This Instructable shows you how to build a data logger based on an Arduino (or Genuino) Uno with data-logger-shield and a PV cell recording the electric power yielded during a sunny day or even longer.
The data (date, time, voltage,...) are recorded on an SD-card and can be edited with a spreadsheet software like MS-Excel.
1.1 PV Cell
1 Offgridtec 12V/5W Poly Solarpanel
1 Diamond plate aluminium sheet 200x600x1,5mm
2 Aluminium sheet 26x15x1,5mm (for screw lock)
2 Bolts M8x20mm
2 Nuts M8
2 Wingnuts M8
1.3 Data logger
1 Enclosure 115x90x55mm
1 Mini Breadboard
1 Resistor 18 Ohm / 2W
1 Resistor 47 Ohm / 5W
1 feeder clip
1 Arduino or Genuino Uno R3
1 Adafruit data-logger-shield for Arduino
1 USB Cable
1 USB Battery Pack 5V/1A (without smart charging technology)
1 Piece of Plywood
0,5m Cable 2x0,75mm2
4 wire end sleeves 0,75mm2
Stacking headers for Arduino, wires for breadboarding, screws, bushings
2.1 Stand and casing
electric drill and drillers 2mm, 3mm, 8,5mm and 12mm
2.2 Data logger
soldering iron and solder
computer with Arduino IDE
Step 1: Preparing the Stand and the Solar Panel
The stand is made out of an aluminium sheet of 1,5mm, bent in U-shape according to the size of the solar panel. The inclination of the panel can be adapted and locked with the two wing nuts and a screw locks inside the panel frame.
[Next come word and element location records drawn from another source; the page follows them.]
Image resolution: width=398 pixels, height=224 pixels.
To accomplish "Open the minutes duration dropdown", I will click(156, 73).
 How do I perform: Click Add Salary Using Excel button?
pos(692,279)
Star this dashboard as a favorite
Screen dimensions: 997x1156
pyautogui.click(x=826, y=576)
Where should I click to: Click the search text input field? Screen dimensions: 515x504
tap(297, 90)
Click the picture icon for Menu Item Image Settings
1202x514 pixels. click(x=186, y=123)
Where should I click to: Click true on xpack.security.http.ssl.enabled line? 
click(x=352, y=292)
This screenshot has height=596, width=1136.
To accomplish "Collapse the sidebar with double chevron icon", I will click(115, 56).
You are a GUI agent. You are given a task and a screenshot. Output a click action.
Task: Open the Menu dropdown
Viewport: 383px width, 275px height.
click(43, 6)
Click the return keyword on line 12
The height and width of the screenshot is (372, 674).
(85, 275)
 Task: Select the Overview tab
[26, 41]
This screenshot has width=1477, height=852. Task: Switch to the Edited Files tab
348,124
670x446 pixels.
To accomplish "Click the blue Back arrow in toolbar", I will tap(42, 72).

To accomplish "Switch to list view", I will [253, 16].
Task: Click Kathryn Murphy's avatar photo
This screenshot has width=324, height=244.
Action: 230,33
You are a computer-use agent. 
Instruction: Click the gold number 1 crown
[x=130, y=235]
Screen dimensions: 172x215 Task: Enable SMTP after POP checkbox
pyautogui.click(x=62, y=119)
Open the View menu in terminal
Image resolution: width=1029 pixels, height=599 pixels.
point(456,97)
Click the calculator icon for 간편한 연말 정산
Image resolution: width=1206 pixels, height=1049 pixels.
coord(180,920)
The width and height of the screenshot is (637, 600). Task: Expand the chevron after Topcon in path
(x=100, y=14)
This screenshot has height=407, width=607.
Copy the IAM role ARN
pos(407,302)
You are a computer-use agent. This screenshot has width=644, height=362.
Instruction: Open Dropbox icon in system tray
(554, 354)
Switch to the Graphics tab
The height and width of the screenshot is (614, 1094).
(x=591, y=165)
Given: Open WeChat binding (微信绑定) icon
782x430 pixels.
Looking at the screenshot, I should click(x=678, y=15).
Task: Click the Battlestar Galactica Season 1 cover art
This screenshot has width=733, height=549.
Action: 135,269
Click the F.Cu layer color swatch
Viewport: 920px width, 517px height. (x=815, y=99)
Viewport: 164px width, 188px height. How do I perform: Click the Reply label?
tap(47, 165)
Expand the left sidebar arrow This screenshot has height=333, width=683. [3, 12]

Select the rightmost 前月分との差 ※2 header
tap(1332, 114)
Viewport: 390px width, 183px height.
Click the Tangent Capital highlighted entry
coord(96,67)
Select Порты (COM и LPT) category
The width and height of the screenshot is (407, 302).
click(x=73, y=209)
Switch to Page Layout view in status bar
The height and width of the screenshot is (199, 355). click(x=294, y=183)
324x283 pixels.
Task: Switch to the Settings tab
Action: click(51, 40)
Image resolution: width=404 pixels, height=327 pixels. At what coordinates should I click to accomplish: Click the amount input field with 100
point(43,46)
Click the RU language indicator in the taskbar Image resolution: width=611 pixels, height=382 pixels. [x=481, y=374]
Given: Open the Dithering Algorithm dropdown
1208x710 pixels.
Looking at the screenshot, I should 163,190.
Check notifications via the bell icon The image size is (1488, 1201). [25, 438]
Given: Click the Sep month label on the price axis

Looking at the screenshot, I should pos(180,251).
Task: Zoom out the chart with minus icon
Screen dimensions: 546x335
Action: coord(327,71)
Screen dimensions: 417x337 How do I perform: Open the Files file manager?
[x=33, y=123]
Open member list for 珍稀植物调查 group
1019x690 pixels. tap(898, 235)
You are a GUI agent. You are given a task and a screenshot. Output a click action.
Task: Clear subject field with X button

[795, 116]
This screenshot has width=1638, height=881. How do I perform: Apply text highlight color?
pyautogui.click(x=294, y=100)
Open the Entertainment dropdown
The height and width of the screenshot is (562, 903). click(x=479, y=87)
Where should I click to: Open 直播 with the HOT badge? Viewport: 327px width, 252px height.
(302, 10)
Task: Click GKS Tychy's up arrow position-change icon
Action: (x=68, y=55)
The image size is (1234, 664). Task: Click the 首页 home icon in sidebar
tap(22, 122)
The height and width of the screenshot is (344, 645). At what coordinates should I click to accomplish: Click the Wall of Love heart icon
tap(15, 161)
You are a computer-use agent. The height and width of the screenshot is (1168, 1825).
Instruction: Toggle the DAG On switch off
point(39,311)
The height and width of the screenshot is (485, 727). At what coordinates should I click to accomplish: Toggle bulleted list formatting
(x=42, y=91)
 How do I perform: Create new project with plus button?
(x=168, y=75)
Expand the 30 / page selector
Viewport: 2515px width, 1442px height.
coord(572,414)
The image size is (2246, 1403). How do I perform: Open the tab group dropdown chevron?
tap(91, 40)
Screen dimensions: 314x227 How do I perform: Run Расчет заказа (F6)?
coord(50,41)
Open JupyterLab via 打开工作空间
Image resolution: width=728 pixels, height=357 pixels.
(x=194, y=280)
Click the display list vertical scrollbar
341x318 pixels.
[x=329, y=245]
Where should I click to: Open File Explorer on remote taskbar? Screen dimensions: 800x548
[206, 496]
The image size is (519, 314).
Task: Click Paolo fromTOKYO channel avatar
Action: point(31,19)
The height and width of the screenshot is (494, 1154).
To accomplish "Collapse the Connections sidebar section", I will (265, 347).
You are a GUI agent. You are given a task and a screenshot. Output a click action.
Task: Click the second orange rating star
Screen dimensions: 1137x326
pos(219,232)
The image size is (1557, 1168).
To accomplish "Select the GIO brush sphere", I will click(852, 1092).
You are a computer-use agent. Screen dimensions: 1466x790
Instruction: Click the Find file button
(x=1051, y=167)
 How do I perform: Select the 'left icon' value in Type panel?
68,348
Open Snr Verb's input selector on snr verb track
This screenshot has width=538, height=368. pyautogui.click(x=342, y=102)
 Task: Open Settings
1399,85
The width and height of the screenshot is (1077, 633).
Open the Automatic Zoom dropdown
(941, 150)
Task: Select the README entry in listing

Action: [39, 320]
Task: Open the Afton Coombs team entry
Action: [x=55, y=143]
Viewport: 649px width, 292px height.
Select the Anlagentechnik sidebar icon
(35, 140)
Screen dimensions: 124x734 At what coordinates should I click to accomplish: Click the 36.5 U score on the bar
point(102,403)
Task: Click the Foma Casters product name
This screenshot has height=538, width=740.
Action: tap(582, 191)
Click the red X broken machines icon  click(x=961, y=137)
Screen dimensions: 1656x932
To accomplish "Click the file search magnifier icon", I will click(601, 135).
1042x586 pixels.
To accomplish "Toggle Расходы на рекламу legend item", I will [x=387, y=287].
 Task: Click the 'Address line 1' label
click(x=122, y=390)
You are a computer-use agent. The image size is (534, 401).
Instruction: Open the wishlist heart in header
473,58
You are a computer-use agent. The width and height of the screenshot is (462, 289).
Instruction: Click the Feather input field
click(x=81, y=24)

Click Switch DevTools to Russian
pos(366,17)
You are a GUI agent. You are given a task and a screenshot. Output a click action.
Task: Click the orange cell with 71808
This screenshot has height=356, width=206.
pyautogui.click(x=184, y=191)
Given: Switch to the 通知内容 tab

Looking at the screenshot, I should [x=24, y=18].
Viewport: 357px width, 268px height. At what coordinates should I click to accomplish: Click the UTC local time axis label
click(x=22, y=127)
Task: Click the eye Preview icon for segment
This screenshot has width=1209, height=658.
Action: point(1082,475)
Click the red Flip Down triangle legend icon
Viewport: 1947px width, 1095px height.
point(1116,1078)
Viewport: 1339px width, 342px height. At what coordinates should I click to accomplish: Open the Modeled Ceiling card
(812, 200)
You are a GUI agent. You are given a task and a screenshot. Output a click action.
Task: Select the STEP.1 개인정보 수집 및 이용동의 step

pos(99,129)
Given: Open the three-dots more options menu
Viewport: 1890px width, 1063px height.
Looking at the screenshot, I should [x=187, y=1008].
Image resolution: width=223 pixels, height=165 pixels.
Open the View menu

1. Draw the shape of the stand on the sheet.
2. Cut off the corners and bend it.
3. Drill the holes for the M8 bolts.
4. Prepare the screw locks.
5. Drill two holes of 8,5mm in the frame of the panel.
6. Assemble stand and solar panel.
Step 2: Preparing the Voltage Divider and the Housing
The enclosure contains the electronic parts, Arduino Uno, data-logger-shield and the mini breadboard with the voltage divider.
The electronic parts are connected to the power supply of the Arduino, an USB battery pack and the solar panel.
1. Cut a piece of plywood according to the size of your casing. Make a cutoff for the mini breadboard.
2. Secure the Arduino on the plywood using three screws. (Mind to leave enough space for the SD card!).
3. Drill some aeration holes on both sides of the casing.
4. Drill two holes for the cables with diameter according to your bushes.
5. Put the resistors and the jumper wire on the mini breadboard.
The voltage divider (load) is calculated to provide 5V to the Arduino analog pin A0 when the solar panel reaches it´s maximum power point (MPP) under standard light intensity (0,28A and 17,6V under 1000W/m2). In practice, the 45 Ohm resistor has 47 Ohm and both resistors have tolerances (between 3 and 10%!). So, the operating point of the circuit does not meet exactly the MPP (see Voltage-current graph).
Anyway, the values of the resistors you want to use have to be checked in order to avoid voltages higher than 5V on the Arduino input.
Furthermore, modern PV modules work with so-called MPP-Trackers, inserted between solar panel and load, in order to ensure optimum operation under variable circumstances (temperature, light intensity). Our load stays constant which means that the amount of energy yielded with our data-logger will be slightly less compared to a complete PV module system.
Find more interesting information about the electrical characteristics of solar modules and MPP-trackers under
Step 3: Preparing the Data-logger-shield and Wiring
The Adafruit data-logger-shield lets you record data with date and time information. The data are stored on an SD card in a *.CSV-file, editable with a spreadsheet software. A backup battery keeps the clock working without external power supply.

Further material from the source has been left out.